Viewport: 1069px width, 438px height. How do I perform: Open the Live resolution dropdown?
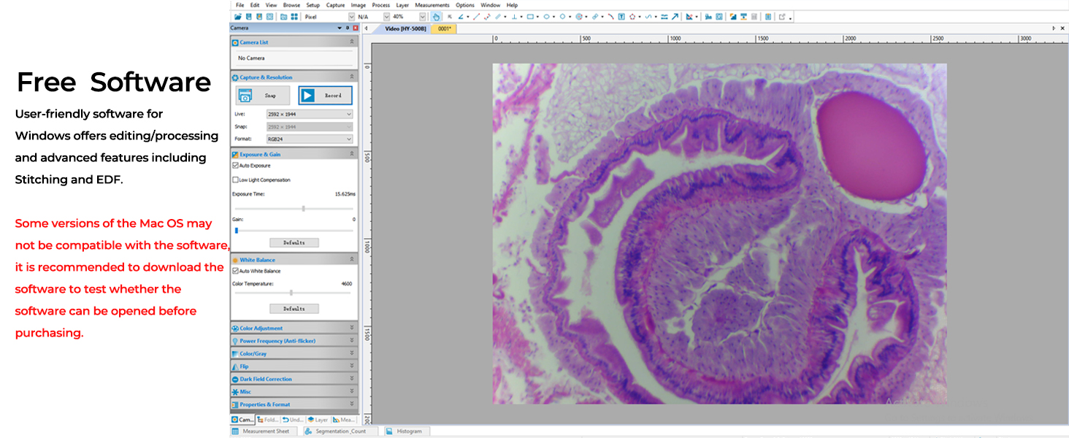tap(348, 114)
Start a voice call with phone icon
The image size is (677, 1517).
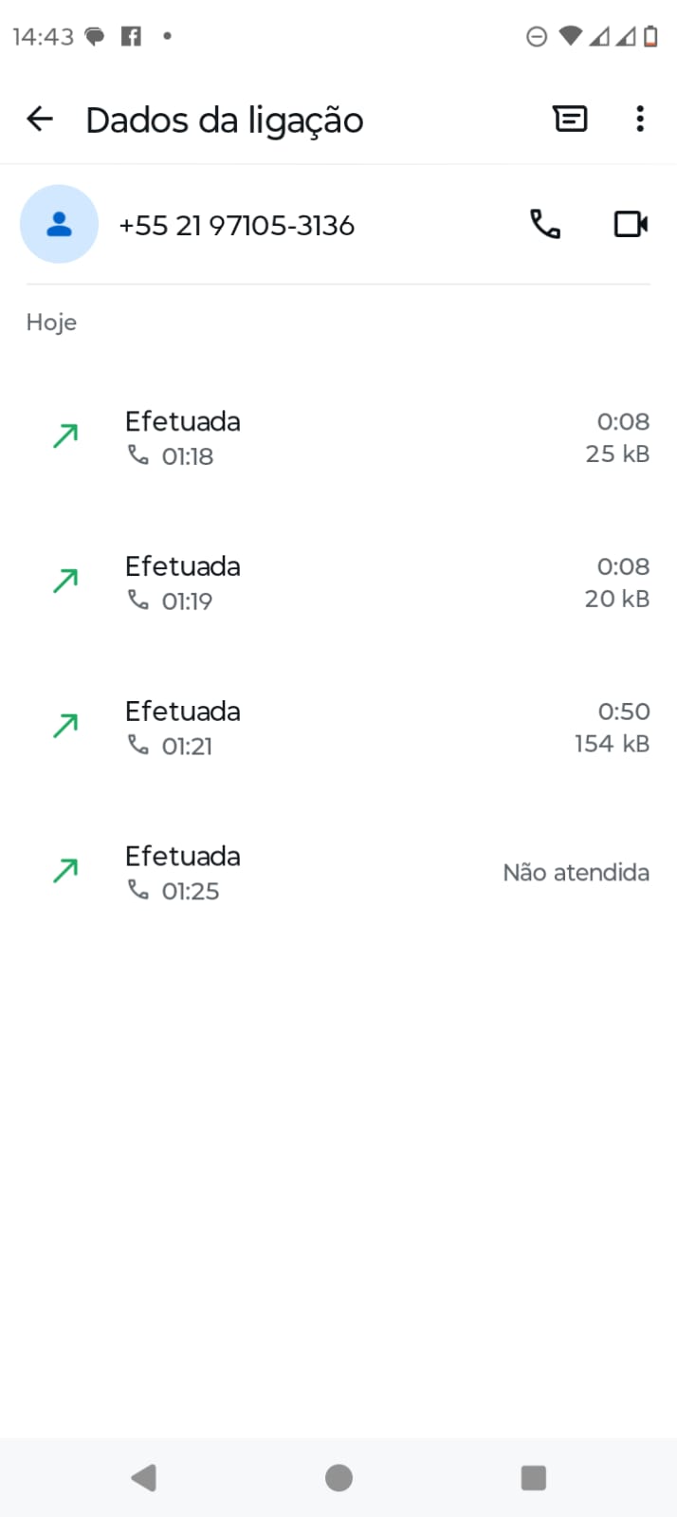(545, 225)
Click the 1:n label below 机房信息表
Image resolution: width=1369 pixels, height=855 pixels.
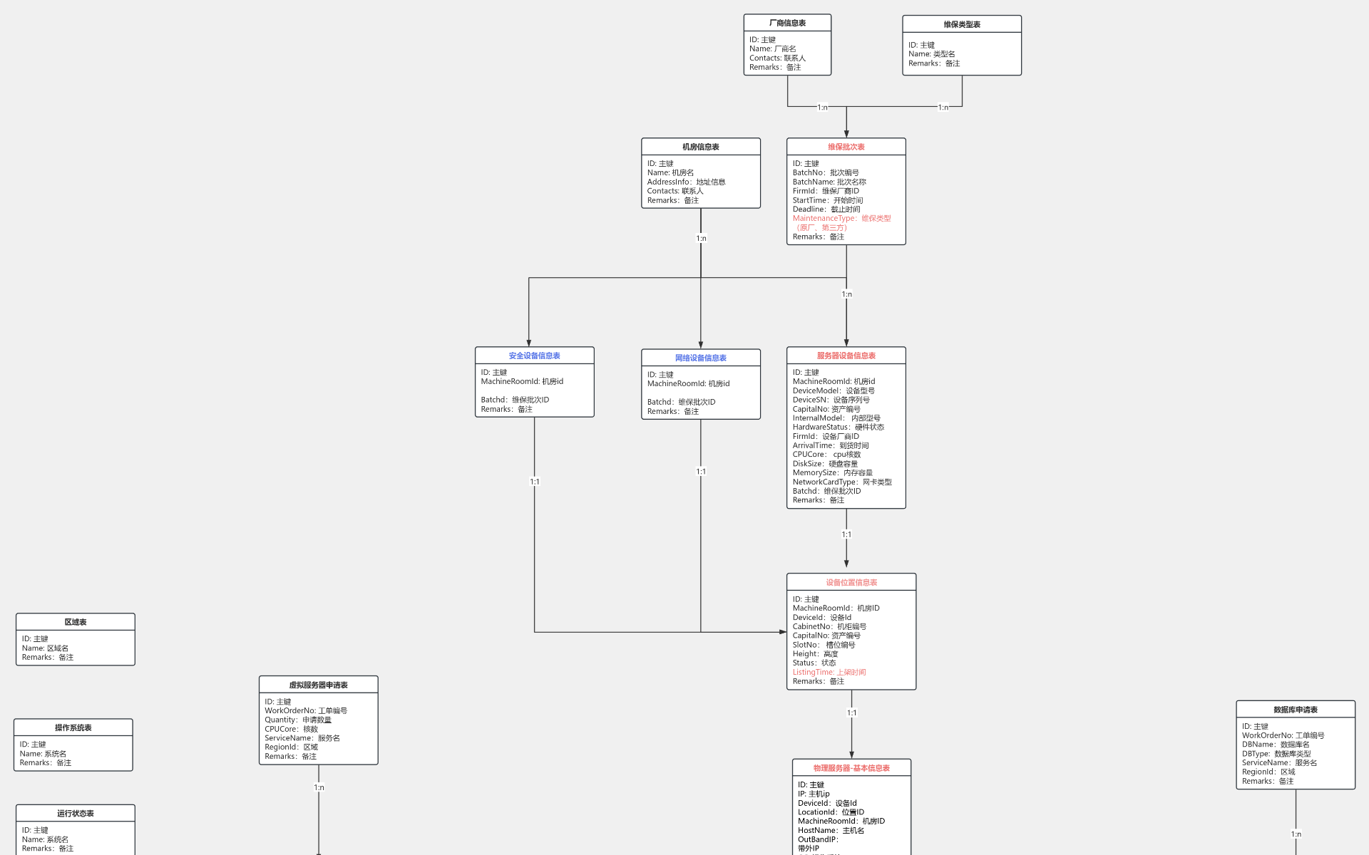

WHAT THE TASK ASKS:
Will you copy out every line of the records above word for word, leaving out the pictures?

TASK ANSWER:
Viewport: 1069px width, 438px height. How do I perform: Open the Live resolution dropdown?
tap(348, 114)
Start a voice call with phone icon
The image size is (677, 1517).
(545, 225)
Click the 1:n label below 机房信息表
Image resolution: width=1369 pixels, height=855 pixels.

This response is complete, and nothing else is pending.